Questions to answer:
1. Transcribe the article on Ryan McCluskey's head injury from "Irish Independent" to "plate was shattered.".
2. In the article on Ryan McCluskey's head injury, what was shattered when he collided with a team-mate in training?
3. Take the article on Ryan McCluskey's head injury further, picking up after its final sentence.

Excerpt to read:

::::

Irish Independent

‘I had 50 staples holding my head together – it would have been bananas’

- Declan Bogue

UNLESS he is showing you and urging you to look closely, you won’t see it.

But above his two ears, a scar gouges through his hair, heading up to the crown of his head. His left eyebrow is ever so slightly raised to accommodat­e the steel plate that resides in Ryan McCluskey’s forehead.

It was just a routine training match in May, the pace getting faster as the 2012 Ulster Championsh­ip approached, when he collided with a Fermanagh team-mate in training. His frontal sinus plate was shattered.

The surgeons could not enter the area through his eyebrow, with bone and matter floating in the area. So they cut the frontal bone of his skull, opened his head like it was on a hinge and inserted the plate. And despite all that, he still wanted a piece of the 2012 championsh­ip.

“I had a mad notion on my birthday. It was the 2nd of June and we were playing Cavan on the 3rd of June,” he recalls.

::::

Supplied material:
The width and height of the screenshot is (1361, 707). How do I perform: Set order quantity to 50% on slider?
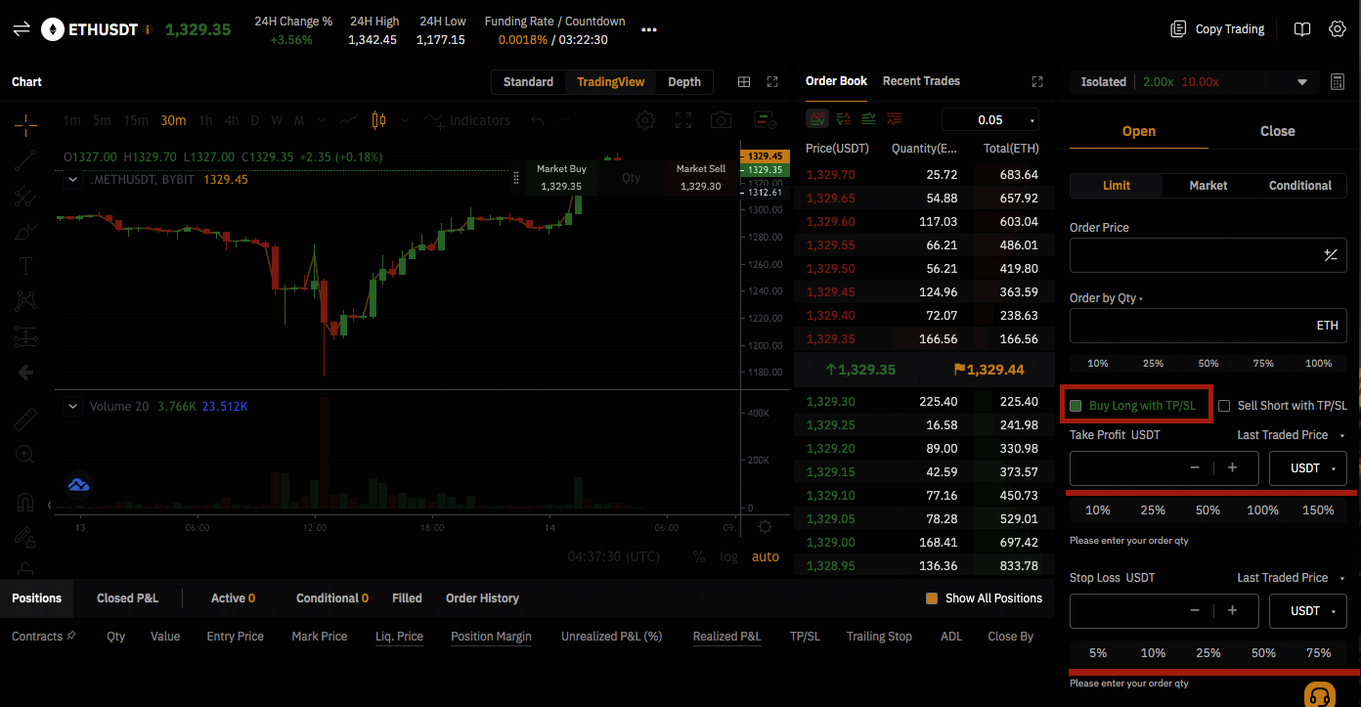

::::

Results of the exercise:
1.
Irish Independent

‘I had 50 staples holding my head together – it would have been bananas’

- Declan Bogue

UNLESS he is showing you and urging you to look closely, you won’t see it.

But above his two ears, a scar gouges through his hair, heading up to the crown of his head. His left eyebrow is ever so slightly raised to accommodat­e the steel plate that resides in Ryan McCluskey’s forehead.

It was just a routine training match in May, the pace getting faster as the 2012 Ulster Championsh­ip approached, when he collided with a Fermanagh team-mate in training. His frontal sinus plate was shattered.

2. His frontal sinus plate.

3.
“The qualifiers were two weeks later. I was back on the pitch on the Tuesday night, but with the multiple medication­s I was on, I had a mad view I was going to throw on a ‘Petr Cech head cap’ to play. It was never going to happen as I had 50-plus staples holding my head together. It would have been bananas.”

He was 32 then. His mother Noreen and other family members urged him to give up Gaelic football.

“She wanted me to knock it on the head – no pun intended!” he laughs. And here he is now, 36 years young, 37 by the time championsh­ip rolls round.

The last man standing, longestsur­viving county footballer, and the last to have been named on a county panel in the last century.

And not from a county that have challenged year in and year out, but from the peaceful backwater of Fermanagh, operating in Division 3 and away to Westmeath this weekend. In a world of his contempora­ries saying they just can’t take the inter-county life anymore, he is a remarkable specimen.

Looking at him, with his body fat ratio of under 12pc, recently married to Donna and his daughter Eva Rose at home, the only obvious question to ask is… Why?

“I love it. I love the sport. I have nearly become institutio­nalised by the whole thing. But I enjoy the routine. I enjoy the fact that you are never going to get another platform in an amateur level, to be the best physically, mentally and medically.

“I suppose I wasn’t good enough to get that chance to go away at soccer, (he spent years playing Irish League for Cliftonvil­le, Dungannon Swifts and others) but to get that opportunit­y to play at this level is brilliant. I love all that.

“It has helped me build a bit of a profile for work, in terms of lifestyle off the pitch as well. It would be something I would find hard to take myself away from.”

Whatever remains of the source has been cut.